The Classic Control Panel In Windows May Be Gone
jones_supa writes In Windows 8, there was an arrangement of two settings applications: the Control Panel for the desktop and the PC Settings app in the Modern UI side. With Windows 10, having the two different applications has started to look even more awkward, which has been voiced loud and clear in the feedback too. Thus, the work at Microsoft to unify the settings programs has begun. The traditional Control Panel is being transformed to something temporarily called "zPC Settings" (sic), which is a Modern UI app that melts together the current two settings applications.
It's one thing to abuse the users with interface changes, but don't make the job for I.T. techs any harder as it it. We already got a lifetime of job security because of Windows.
Had to maintain a Windows 2012 Server system last weekend.... dealing with the Windows 8 configuration interface on a server makes me very angry.
"Have you ever thought about just turning off the TV, sitting down with your kids, and hitting them?"
It will have even less functionality than before.
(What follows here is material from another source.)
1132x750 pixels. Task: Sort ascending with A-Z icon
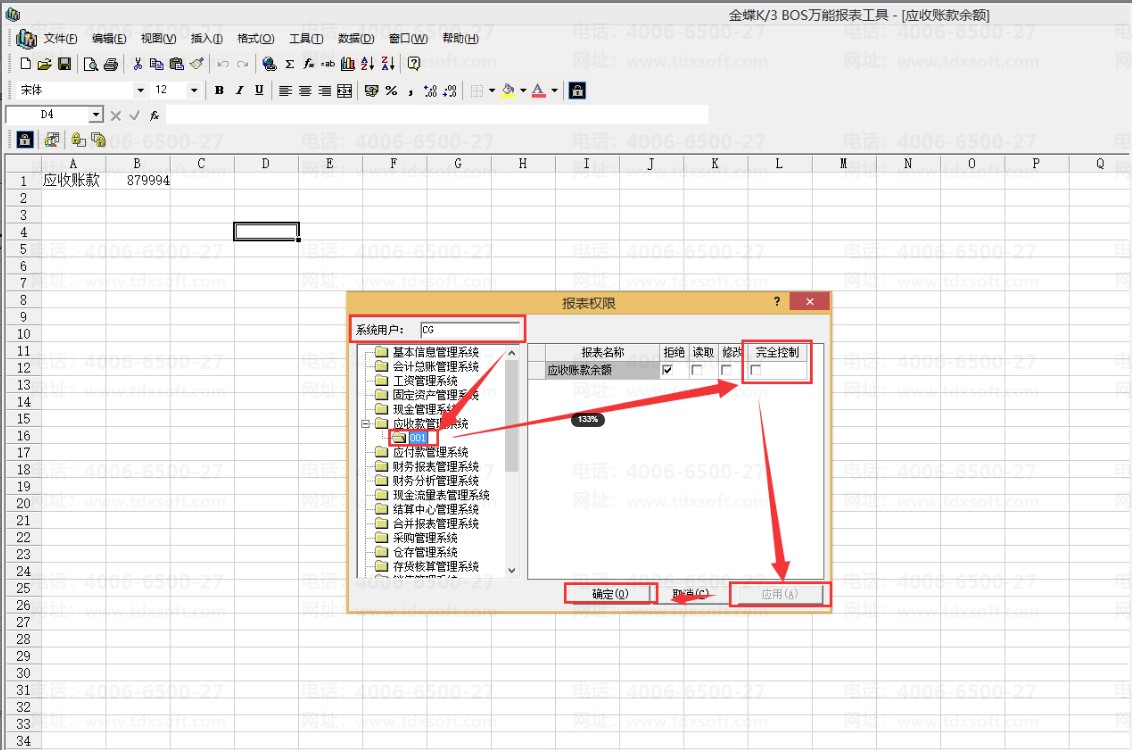point(367,64)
Because they keep trying to "simplify" things for the dumb users out there, by removing any type of "advanced" feature. Which means you will be stuck having to manually edit the Registry or gpedit or through some third party software that allow access to those now "hidden" features.
And how exactly do they plan on dealing with Non-Microsoft items in this new settings environment? A huge part of why Windows has always won the OS wars was due to 3rd party extensibility and backwards compatibility.
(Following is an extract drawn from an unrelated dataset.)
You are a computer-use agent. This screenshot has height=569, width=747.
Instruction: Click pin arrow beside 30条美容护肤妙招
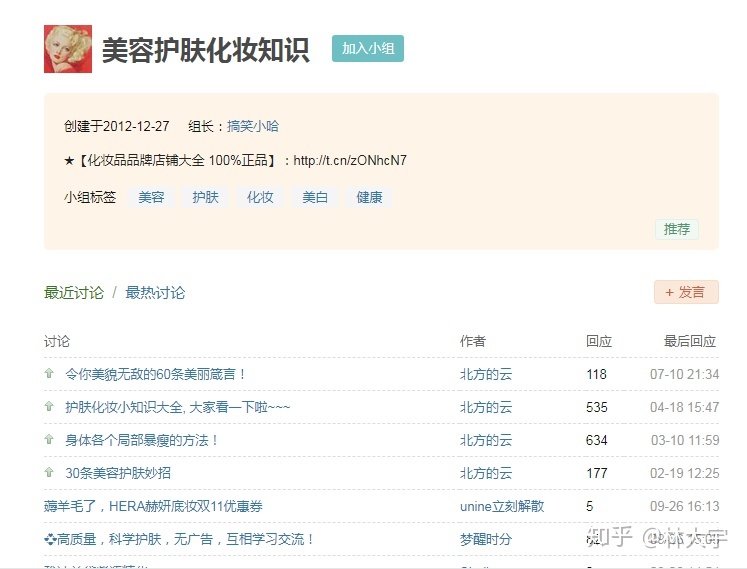pyautogui.click(x=49, y=472)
This is forcing things to become non-standard, where programs are going to have to start having their own "control panels" in their own hard to find locations, rather than having a single place we all know and rely on to administer machines.
Even though I do not like Windows I never thought that it could ever really die. However with the absolute idiotic things that Microsoft has been doing with their OS lately I think that it might actually be possible. I cannot say how or this would happen, but I think it will be inevitable (I could be wrong here). I for one can’t stand the direction that they are taking. The only reason I still use Windows is for gaming. Maybe I should bite the bullet and only buy games that run on Linux from now on.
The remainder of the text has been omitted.